> **GOAL OF THE EXERCISE**
Copy the stretch from the line containing "Where should I click to: Open" through the final line, both ends included, reproducing every line word for word.

......

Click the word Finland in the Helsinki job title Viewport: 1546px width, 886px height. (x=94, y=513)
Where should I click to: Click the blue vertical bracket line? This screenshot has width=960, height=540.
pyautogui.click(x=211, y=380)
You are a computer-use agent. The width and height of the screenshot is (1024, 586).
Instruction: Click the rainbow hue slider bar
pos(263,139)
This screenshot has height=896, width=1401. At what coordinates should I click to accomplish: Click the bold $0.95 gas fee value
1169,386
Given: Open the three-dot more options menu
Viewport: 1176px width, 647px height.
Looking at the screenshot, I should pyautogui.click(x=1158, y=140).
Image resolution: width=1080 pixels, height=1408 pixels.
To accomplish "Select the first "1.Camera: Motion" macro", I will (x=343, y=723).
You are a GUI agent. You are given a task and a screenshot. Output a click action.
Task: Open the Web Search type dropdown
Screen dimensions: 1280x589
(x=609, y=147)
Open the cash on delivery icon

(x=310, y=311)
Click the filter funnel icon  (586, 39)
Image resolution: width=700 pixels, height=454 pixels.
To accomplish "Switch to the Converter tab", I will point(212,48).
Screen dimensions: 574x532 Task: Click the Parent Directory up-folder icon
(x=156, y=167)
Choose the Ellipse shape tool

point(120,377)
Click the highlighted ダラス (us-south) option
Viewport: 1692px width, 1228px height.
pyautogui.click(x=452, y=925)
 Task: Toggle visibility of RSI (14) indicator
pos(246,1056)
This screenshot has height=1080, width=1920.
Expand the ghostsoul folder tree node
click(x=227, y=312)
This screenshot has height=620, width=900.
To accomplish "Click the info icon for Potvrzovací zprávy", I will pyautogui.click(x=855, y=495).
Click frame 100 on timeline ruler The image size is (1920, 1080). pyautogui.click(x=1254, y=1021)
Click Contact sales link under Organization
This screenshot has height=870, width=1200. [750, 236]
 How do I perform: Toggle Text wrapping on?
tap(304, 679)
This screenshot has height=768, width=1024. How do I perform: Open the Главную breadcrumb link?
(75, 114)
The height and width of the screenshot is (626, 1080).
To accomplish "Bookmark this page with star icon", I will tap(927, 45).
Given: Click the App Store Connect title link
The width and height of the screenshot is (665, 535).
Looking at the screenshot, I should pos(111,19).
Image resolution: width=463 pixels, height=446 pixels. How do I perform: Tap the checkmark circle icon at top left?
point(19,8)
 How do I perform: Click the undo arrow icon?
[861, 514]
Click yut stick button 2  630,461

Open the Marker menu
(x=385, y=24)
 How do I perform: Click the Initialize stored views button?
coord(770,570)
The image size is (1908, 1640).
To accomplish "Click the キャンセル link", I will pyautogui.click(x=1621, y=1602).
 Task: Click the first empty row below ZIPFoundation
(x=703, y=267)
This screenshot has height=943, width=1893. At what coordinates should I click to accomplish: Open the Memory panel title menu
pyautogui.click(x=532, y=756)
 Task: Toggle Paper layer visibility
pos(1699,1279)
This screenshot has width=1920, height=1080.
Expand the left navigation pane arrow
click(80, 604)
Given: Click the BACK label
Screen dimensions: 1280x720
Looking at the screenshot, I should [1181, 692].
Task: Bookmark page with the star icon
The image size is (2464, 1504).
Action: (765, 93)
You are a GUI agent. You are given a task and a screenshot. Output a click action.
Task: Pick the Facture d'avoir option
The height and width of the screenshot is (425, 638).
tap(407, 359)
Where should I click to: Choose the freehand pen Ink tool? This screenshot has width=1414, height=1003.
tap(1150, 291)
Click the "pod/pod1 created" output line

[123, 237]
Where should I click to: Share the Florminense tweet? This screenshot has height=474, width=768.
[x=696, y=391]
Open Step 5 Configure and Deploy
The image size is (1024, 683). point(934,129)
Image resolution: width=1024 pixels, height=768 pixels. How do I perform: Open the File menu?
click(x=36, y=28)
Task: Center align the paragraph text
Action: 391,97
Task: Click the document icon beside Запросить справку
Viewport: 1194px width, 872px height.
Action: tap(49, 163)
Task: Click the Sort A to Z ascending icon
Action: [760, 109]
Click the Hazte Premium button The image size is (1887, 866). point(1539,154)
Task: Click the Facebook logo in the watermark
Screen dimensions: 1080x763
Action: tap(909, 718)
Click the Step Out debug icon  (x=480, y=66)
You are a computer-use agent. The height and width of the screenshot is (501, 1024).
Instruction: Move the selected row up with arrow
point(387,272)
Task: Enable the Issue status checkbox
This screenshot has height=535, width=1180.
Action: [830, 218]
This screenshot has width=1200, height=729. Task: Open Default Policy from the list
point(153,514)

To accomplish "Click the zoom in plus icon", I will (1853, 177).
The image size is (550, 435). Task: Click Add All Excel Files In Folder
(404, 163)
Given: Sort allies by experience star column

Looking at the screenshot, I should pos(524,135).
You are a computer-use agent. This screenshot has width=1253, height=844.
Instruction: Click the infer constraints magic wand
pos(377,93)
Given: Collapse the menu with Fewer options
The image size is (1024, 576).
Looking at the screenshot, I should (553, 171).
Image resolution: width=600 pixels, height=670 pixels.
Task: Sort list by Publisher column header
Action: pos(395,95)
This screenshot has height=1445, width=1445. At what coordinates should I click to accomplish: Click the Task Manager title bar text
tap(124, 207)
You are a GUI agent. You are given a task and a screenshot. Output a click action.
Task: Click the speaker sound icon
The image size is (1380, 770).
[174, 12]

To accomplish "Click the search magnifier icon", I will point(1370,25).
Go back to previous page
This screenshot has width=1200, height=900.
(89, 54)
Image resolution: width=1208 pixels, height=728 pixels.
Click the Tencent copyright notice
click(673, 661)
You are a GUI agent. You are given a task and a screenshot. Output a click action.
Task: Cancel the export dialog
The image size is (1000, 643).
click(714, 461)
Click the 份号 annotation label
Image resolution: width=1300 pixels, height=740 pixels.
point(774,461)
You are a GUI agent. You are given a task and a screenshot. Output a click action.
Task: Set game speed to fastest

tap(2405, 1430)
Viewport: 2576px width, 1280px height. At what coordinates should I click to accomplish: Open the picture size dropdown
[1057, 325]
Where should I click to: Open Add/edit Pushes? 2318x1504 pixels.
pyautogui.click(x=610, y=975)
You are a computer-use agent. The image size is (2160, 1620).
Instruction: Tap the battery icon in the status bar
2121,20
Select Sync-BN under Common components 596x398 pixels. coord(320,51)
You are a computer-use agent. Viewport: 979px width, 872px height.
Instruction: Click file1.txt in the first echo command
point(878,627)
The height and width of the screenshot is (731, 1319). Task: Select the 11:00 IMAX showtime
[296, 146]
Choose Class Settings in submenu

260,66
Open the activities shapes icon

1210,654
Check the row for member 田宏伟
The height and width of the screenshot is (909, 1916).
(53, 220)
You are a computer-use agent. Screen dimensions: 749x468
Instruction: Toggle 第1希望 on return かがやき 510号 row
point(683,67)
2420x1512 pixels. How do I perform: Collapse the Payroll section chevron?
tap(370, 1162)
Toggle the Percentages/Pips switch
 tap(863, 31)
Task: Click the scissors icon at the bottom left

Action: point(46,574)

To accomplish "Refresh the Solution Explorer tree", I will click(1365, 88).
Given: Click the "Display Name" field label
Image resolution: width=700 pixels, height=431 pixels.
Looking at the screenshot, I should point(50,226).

......

> **SOLUTION FOR THIS TASK**
Where should I click to: Open Add/edit Pushes? 2318x1504 pixels.
pyautogui.click(x=610, y=975)
You are a computer-use agent. The image size is (2160, 1620).
Instruction: Tap the battery icon in the status bar
2121,20
Select Sync-BN under Common components 596x398 pixels. coord(320,51)
You are a computer-use agent. Viewport: 979px width, 872px height.
Instruction: Click file1.txt in the first echo command
point(878,627)
The height and width of the screenshot is (731, 1319). Task: Select the 11:00 IMAX showtime
[296, 146]
Choose Class Settings in submenu

260,66
Open the activities shapes icon

1210,654
Check the row for member 田宏伟
The height and width of the screenshot is (909, 1916).
(53, 220)
You are a computer-use agent. Screen dimensions: 749x468
Instruction: Toggle 第1希望 on return かがやき 510号 row
point(683,67)
2420x1512 pixels. How do I perform: Collapse the Payroll section chevron?
tap(370, 1162)
Toggle the Percentages/Pips switch
 tap(863, 31)
Task: Click the scissors icon at the bottom left

Action: point(46,574)

To accomplish "Refresh the Solution Explorer tree", I will click(1365, 88).
Given: Click the "Display Name" field label
Image resolution: width=700 pixels, height=431 pixels.
Looking at the screenshot, I should point(50,226).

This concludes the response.